Statistical Machine Learning Seminar
Hosted by Department of Mathematical Sciences
With the abundance of high dimensional data in various disciplines, regularization techniques are very popular these days. Despite the success of these techniques, some challenges remain. One challenge is the development of efficient methods incorporating structure information among predictors. Typically, the structure information among predictors can be modeled by the connectivity of an undirected graph using all predictors as nodes of the graph. In this talk, I will introduce an efficient regularization technique incorporating graphical structure information among predictors. Specifically, according to the undirected graph, we use a latent group lasso penalty to utilize the graph node-by-node. The predictors connected in the graph are encouraged to be selected jointly.
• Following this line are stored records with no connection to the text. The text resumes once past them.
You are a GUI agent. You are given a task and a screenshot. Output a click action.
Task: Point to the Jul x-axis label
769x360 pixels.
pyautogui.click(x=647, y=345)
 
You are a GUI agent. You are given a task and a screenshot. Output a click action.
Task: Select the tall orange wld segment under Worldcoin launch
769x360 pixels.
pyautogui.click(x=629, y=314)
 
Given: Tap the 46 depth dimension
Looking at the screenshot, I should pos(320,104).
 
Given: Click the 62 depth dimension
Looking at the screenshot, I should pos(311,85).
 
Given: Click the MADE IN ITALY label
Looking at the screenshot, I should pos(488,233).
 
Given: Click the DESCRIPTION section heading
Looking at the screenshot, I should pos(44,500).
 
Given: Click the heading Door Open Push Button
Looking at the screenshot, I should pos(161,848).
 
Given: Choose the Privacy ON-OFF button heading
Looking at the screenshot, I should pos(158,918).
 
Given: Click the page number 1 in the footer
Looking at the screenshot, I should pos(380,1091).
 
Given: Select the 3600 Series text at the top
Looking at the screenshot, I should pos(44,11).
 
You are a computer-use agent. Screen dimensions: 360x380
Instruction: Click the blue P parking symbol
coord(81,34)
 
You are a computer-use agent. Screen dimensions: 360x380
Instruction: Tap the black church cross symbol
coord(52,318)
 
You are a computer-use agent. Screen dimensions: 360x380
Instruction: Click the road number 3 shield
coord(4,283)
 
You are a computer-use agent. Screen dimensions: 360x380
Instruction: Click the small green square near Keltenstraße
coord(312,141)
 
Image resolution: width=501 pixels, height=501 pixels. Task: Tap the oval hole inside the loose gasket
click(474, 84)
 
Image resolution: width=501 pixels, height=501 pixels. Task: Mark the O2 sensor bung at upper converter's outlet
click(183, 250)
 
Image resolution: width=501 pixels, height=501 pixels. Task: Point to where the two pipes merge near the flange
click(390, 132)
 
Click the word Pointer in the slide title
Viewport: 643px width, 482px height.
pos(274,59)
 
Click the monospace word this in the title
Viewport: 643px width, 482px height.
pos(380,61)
This new regularization technique can be used for many supervised learning problems. For sparse regression, our new method using the proposed regularization technique includes adaptive Lasso, group Lasso, and ridge regression as special cases. Theoretical studies show that it enjoys model selection consistency and acquires tight finite sample bounds for estimation and prediction. For the multi-task learning problem, our proposed graph-guided multi-task method includes the popular l2,1-norm regularized multi-task learning method as a special case. Numerical studies using simulated datasets and the Alzheimer's Disease Neuroimaging Initiative (ADNI) dataset also demonstrate the effectiveness of the proposed methods.